Daryl Mitchell, one of the top-ranked ODI players, will also feature in the PSL this year, but his T20I credentials will not make you sit up and notice.

There have also been instances of players who have terminated their PSL contracts after being called in as replacements in the concurrently running IPL. This continued this year with Blessing Muzarabani, even after Bosch was handed a one-season ban from the PSL for doing the same last season. At some level, it does suggest where the tournament ranks in terms of star power.

This also means younger Pakistani players are not consistently sharing dressing rooms with the same multi-league cricketers, which, over time, affects exposure to elite standards, preparation, adaptability, and tactical awareness.

The effects of franchise cricket's repetitiveness

This, in turn, shapes competition itself. Players moving through the IPL, SA20, ILT20, and MLC face the highest levels of franchise T20 cricket, often against the same elite opponents. That continuity sharpens both individual skill and collective understanding. Players with regular access to this pool gain a knowledge advantage; others, outside the circuit, do not.

This pattern is evident among associate and lower- ranked teams too. Players like Ireland's Paul Stirling have excelled in the format, yet opportunities in top-tier franchises remain scarce. Zimbabwe's Sikandar Raza and the USA's Ali Khan have featured prominently at times, but breakthroughs from those teams are limited.

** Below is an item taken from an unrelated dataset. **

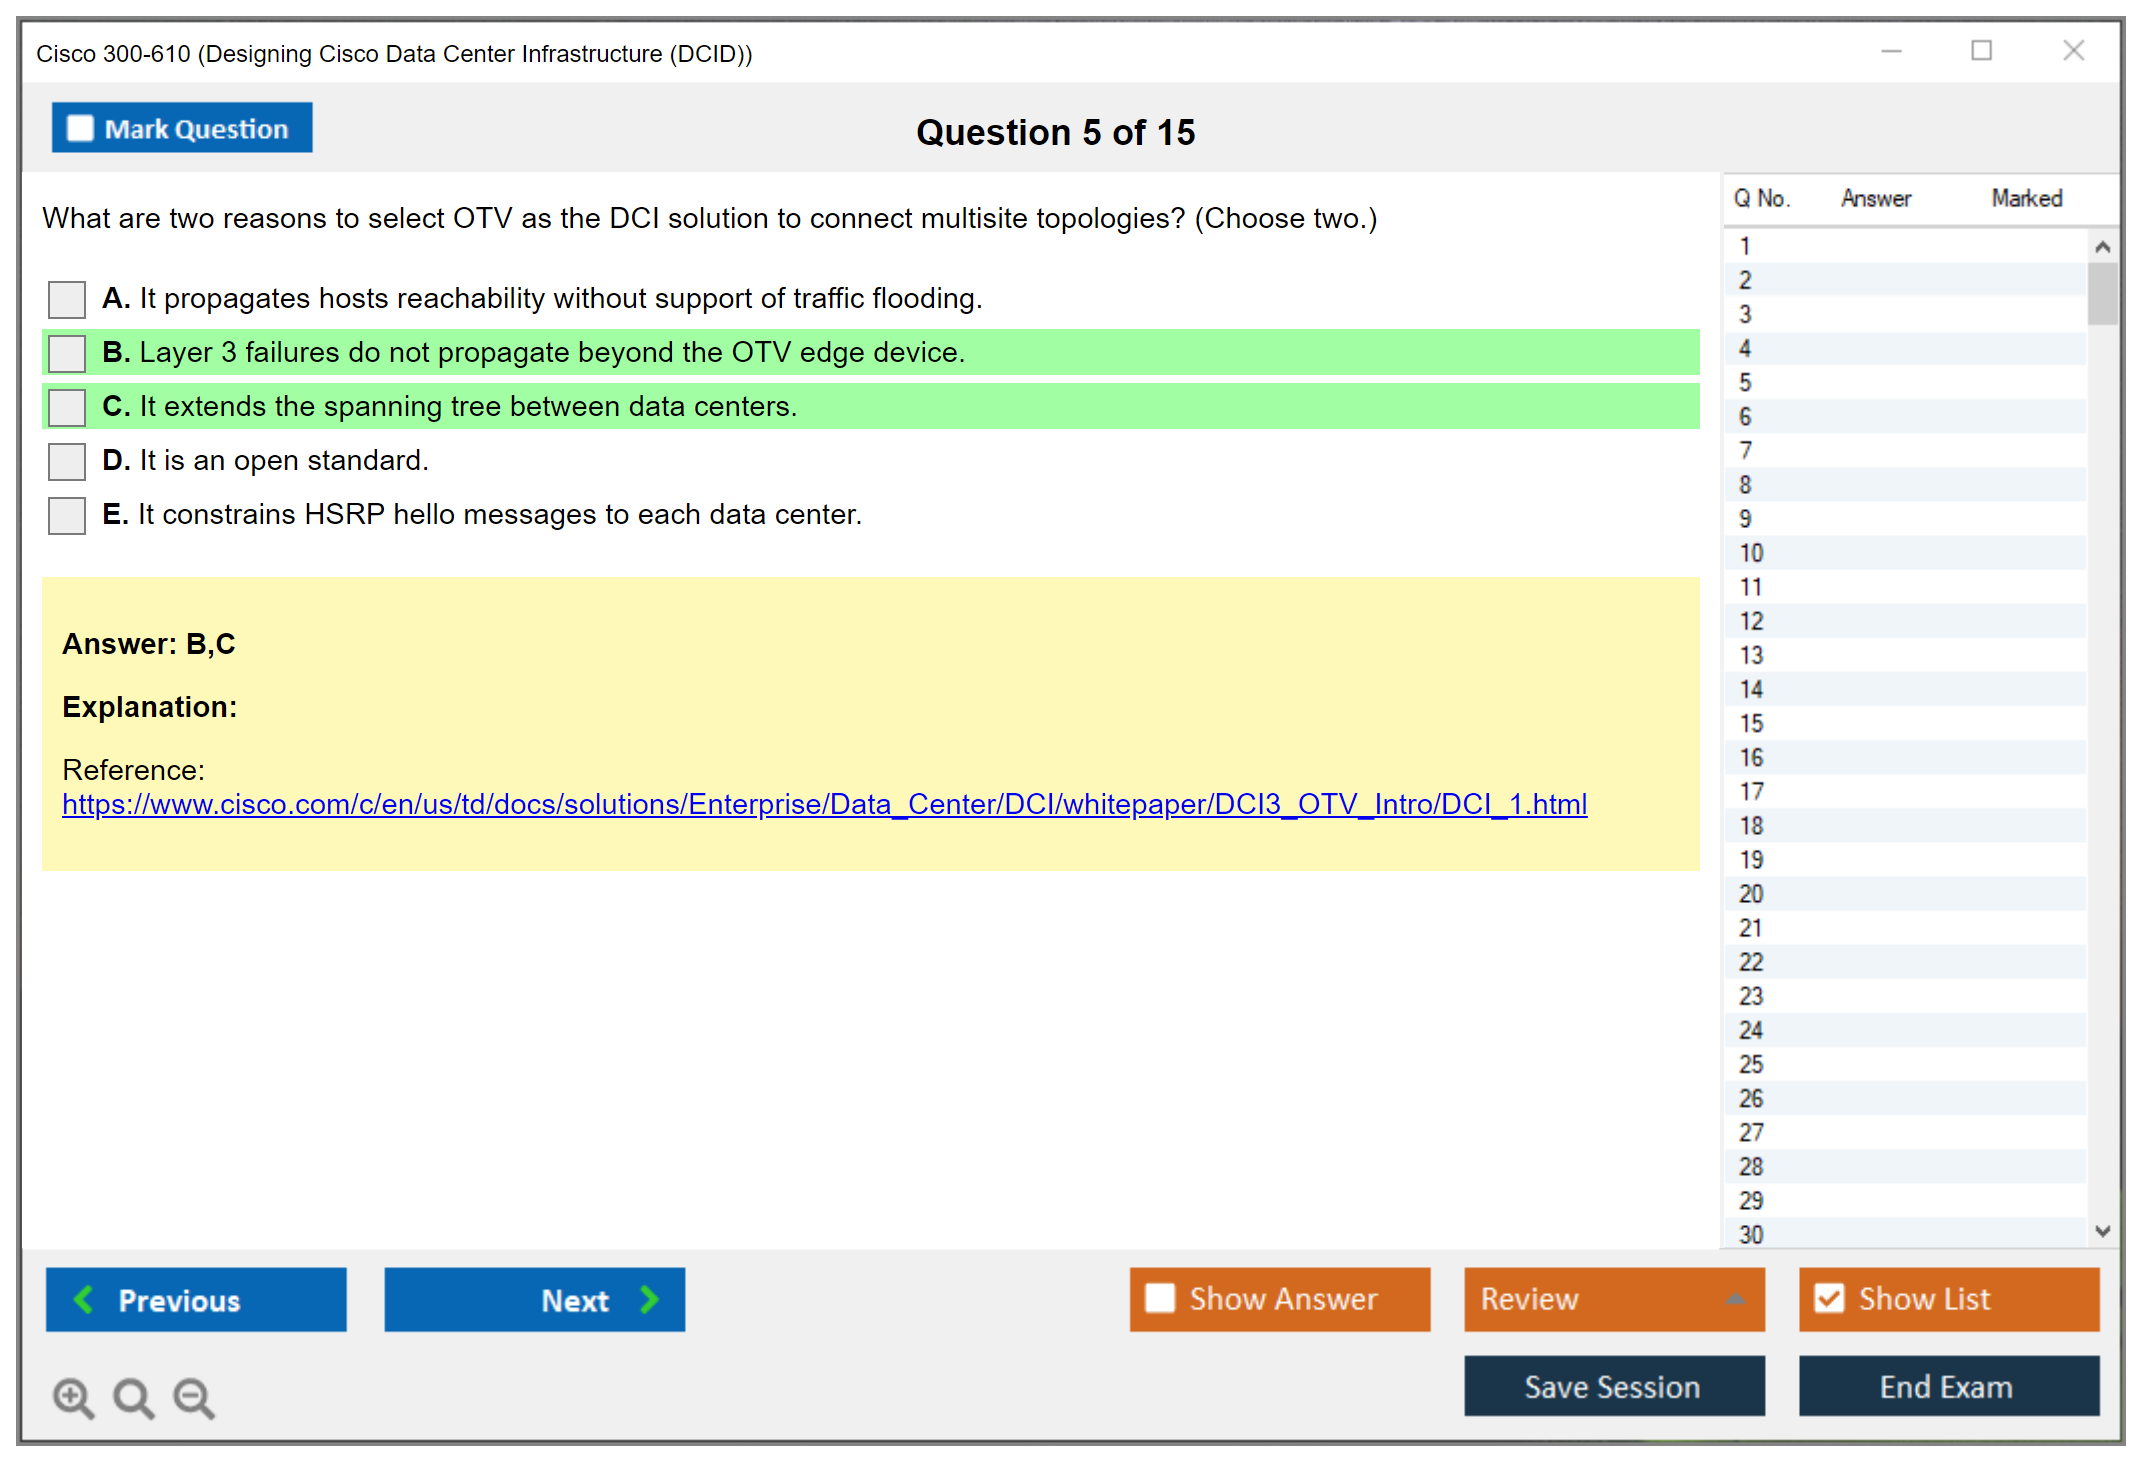Toggle the Mark Question checkbox

(80, 128)
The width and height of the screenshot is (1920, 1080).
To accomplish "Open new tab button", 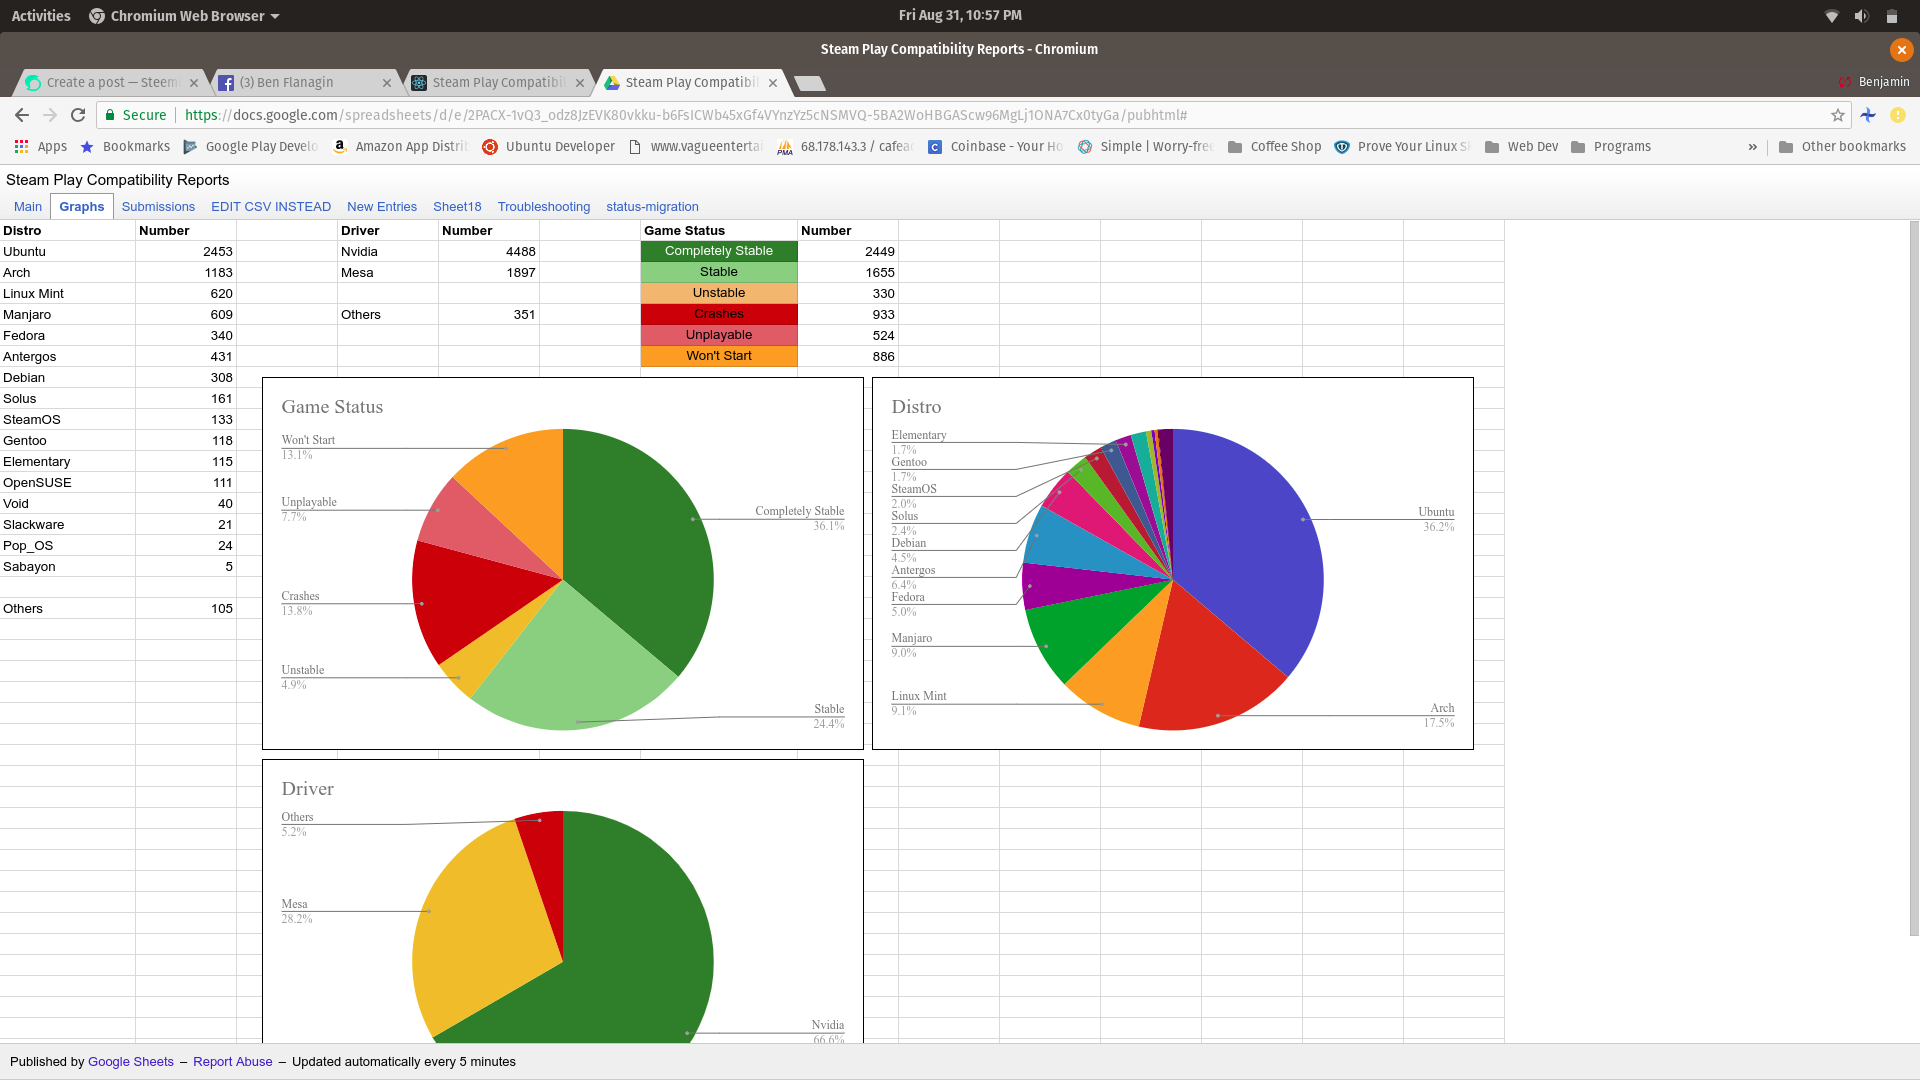I will [x=809, y=83].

Those who do, such as Nepal's Sandeep Lamichhane in the IPL, often reach greater heights, underscoring the value of exposure to elite circuits. Without it, emerging talent misses out on the intense tactical, technical, and professional learning gained from playing alongside the world's best. The result is a widening gap, with the improvement limited to a small pool, while the broader base of international cricket remains underexposed. Over time, this constrains competitive balance.

Even in women’s cricket, early signs point to a similar structure. A core group of international players is appearing across competitions, transferring experience and tactical clarity. The scale is smaller, but the pattern mirrors the men’s game.

Franchise cricket has undoubtedly expanded the map of the sport. But what appears as expansion is, however, repetition. The system has grown, but not evenly. Increasingly, the defining metric is not the number of leagues, but the number of players circulating within the same networks, and that's where the illusion of T20 cricket lies.